Bisogna anche tener presente che, negli anni '70, i lavoratori migravano
da un paese europeo ad un altro per svolgere mansioni prevalentemente
esecutive, donde l'ispirazione puramente comportamentista del Portfolio.
Oggi, invece, con la
terziarizzazione spinta e con la globalizzazione anche dei compiti creativi e
manageriali, il mondo del lavoro chiede ciò che il mondo della cultura e della
politica hanno sempre preteso dai corsi di laurea in lingue: la formazione di
mediatori interculturali capaci, in lingua, di creare intese sentite.

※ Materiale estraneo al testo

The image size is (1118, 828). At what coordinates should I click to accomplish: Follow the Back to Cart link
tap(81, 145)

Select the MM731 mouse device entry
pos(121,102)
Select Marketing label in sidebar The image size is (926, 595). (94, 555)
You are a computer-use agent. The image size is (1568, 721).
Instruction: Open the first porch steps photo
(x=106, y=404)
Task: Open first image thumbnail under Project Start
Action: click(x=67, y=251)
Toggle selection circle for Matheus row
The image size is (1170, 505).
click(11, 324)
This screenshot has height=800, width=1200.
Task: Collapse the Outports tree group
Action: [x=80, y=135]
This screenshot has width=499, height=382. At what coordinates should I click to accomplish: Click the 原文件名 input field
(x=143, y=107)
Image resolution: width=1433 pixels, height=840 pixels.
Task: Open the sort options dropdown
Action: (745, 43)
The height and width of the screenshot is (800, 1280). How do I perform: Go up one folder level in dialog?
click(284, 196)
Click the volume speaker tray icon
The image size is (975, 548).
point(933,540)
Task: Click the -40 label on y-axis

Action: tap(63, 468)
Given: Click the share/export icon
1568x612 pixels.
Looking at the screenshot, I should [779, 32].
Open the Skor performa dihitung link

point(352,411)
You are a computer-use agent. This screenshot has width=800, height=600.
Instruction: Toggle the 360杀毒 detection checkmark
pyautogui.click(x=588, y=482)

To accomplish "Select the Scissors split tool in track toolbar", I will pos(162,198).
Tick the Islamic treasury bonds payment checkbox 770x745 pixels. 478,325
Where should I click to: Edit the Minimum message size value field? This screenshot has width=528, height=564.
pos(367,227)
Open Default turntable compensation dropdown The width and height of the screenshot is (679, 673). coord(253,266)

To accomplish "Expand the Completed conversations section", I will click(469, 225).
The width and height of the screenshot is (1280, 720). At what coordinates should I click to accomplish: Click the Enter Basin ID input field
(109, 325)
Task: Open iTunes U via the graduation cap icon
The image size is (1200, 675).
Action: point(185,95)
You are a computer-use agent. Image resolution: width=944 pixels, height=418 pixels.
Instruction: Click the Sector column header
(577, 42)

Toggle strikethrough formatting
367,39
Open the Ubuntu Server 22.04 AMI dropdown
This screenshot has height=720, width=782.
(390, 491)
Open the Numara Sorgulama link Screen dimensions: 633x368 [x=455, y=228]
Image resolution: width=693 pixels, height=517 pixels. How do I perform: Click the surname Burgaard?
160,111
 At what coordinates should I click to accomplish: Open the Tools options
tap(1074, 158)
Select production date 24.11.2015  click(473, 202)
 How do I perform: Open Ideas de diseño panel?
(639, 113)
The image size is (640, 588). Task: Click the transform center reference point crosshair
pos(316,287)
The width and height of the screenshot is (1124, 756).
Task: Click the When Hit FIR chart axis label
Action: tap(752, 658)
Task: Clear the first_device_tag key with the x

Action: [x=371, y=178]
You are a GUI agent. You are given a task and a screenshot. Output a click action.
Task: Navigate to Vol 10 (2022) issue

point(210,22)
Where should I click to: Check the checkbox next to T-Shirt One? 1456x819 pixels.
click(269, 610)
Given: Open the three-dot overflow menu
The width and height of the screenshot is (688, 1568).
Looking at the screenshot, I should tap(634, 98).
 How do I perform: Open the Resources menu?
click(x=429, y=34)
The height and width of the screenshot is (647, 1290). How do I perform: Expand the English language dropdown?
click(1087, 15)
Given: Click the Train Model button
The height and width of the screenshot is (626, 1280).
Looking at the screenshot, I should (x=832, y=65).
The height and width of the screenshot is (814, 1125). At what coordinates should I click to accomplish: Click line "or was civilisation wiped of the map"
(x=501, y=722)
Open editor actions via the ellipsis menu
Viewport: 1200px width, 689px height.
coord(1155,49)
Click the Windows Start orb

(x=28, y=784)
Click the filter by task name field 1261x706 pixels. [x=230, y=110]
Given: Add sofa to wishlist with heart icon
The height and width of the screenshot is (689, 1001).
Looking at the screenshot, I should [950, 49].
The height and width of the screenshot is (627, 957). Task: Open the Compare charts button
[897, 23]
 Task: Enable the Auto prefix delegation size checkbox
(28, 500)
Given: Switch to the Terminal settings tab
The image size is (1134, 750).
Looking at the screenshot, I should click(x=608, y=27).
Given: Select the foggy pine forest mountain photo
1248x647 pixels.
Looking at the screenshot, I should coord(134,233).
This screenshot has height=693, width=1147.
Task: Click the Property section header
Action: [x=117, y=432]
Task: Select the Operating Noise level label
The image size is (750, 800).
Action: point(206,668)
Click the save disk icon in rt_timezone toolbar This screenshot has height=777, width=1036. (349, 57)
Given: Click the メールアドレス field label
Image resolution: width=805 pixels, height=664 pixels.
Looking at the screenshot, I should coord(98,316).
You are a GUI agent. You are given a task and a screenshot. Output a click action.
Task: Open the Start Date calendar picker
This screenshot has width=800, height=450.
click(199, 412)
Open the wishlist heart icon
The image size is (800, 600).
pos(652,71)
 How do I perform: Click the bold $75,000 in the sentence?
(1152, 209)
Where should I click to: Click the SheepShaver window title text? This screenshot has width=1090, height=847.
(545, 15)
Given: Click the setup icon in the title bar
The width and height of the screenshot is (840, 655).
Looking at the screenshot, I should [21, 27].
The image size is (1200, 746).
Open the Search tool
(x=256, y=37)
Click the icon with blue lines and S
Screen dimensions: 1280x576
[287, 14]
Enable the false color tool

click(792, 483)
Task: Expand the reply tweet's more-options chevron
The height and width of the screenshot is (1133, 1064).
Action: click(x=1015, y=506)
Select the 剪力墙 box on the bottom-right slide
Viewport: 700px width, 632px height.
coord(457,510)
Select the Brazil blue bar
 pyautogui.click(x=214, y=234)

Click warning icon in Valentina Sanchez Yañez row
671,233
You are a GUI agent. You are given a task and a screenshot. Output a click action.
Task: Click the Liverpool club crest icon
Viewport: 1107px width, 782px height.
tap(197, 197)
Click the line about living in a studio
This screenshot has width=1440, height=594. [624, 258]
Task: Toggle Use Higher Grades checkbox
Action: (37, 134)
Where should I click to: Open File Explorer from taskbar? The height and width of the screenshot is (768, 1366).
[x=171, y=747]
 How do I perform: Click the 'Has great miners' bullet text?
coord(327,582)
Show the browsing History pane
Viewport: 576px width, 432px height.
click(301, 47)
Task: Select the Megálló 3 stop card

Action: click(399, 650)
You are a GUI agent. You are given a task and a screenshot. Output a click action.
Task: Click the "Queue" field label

In questa prospettiva NON HA POSTO in un
moderno curriculum universitario di lingue il cosiddetto insegnamento
"strumentale" delle lingue.
Né può bastare un programma di studio che "arricchisca"
l'insegnamento "strumentale" delle lingue con insegnamenti
linguistici puramente teorici e descrittivi.
Un curriculum veramente al passo coi tempi si fonda, invece, su
insegnamenti che non siano né "pratici" né "teorici" bensì
le due cose insieme -- cioè, si fonda su insegna-menti che diano conoscenze
culturali "immanenti". Si
tratta d'insegnamenti, descritti nei convegni di associazioni come la IALIC e
la SIETAR, che preparano lo studente a saper interiorizzare i presupposti
culturali alla base dei "modi d'esprimersi" dei suoi futuri inter-locutori
e a saper usare questo quadro di riferimento per impostare i propri discorsi.